O reconhecimento da similaridade dos campos de investigação da epidemiologia e da sociologia (Bice e Kalimo4, 1973) fez com que os epidemiologistas buscassem nas ciências sociais novas fontes de inspiração na elaboração dos seus métodos de estudo. Um dos principais avanços recentes da investigação epidemiológica em vários lugares é, sem dúvida, representado pela substituição da entrevista médica por uma entrevista leiga ou pela aplicação de questionários preenchidos pelo próprio indivíduo objeto da investigação. Este passo importante capitalizou procedimentos tradicionalmente empregados pelas ciências sociais.

ENTREVISTAS DOMICILIARIAS REALIZADAS POR LEIGOS E SUA IMPORTÂNCIA PARA A EPIDEMIOLOGIA

Seria fastidioso analisar aqui os diferentes tipos de entrevista com seus instrumentos e métodos próprios. Informações obtidas através de entrevistas realizadas por leigos, bem como por meio do preenchimento dos questionários por parte dos indivíduos investagados, podem ser submetidas aos mesmos procedimentos gerais de validação que freqüentemente se empregam para exames de laboratório. Desta forma, o método das entrevistas para evidenciação de um fenômeno qualquer terá uma sensibilidade e uma especificidade que devem ser levadas em conta na análise da distribuição do evento em estudo. É indispensável testar a sua reprodutibilidade, sem a qual os resultados serão aleatórios e carentes de valor.
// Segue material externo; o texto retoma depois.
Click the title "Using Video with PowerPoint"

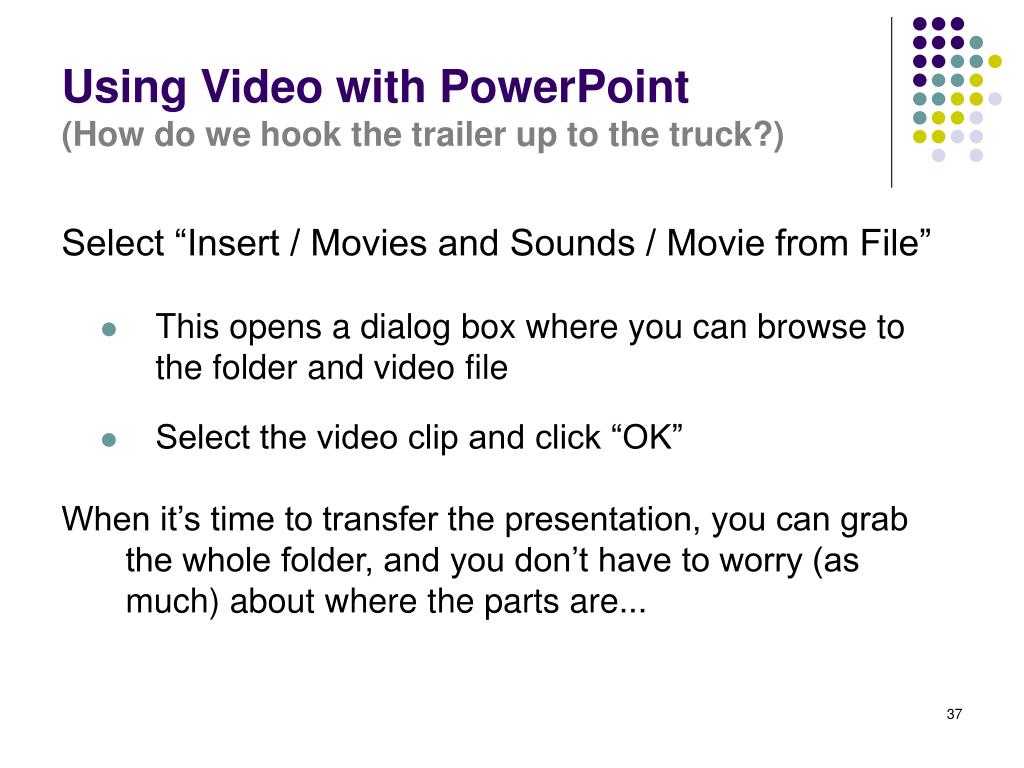(x=376, y=87)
As entrevistas são geralmente registradas por meio de questionário que se constitui no documento legítimo dos resultados obtidos. A estrutura dos questionários, o modo de preenchê-los, a maneira de formular as questões e a análise das informações neles contidas têm sido objeto de inúmeras discussões (Cobb e Rosenbaum 8, 1956; Hanson e Marks13, 1958; Feldman 9, 1960). Limitar-nos-emos a assinalar que uma investigação epidemiológica se confunde com o seu questionário (Waters e Elwood 29, 1970) e que um cuidado especial deve ser dispensado à sua elaboração e validação. Uma vez vencida esta etapa trata-se de padronizar a sua aplicação e elaborar os processos de análise. Neste último passo pode-se proceder a uma análise simplificada ou chegar a uma "análise matemática" do questionário (Levine e col.16, 1972). Logicamente todas estas atividades serão sempre informadas pelo objetivo do estudo que se está realizando, podendo ser o método de grande utilidade para a detecção de associações (Rubin e col.24, 1956).
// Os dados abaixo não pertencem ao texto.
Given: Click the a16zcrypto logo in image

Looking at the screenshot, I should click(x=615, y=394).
O desenvolvimento dessas idéias levou inúmeros investigadores, em todo o mundo, a elaborar sistemas sofisticados através dos quais se poderia obter, rotineiramente, informações no campo da saúde por meio de entrevistas realizadas por leigos. As tentativas mais conhecidas, pelo êxito alcançado, são as dos EUA, Japão, Inglaterra, Dinamarca e Canadá (Linder17, 1965).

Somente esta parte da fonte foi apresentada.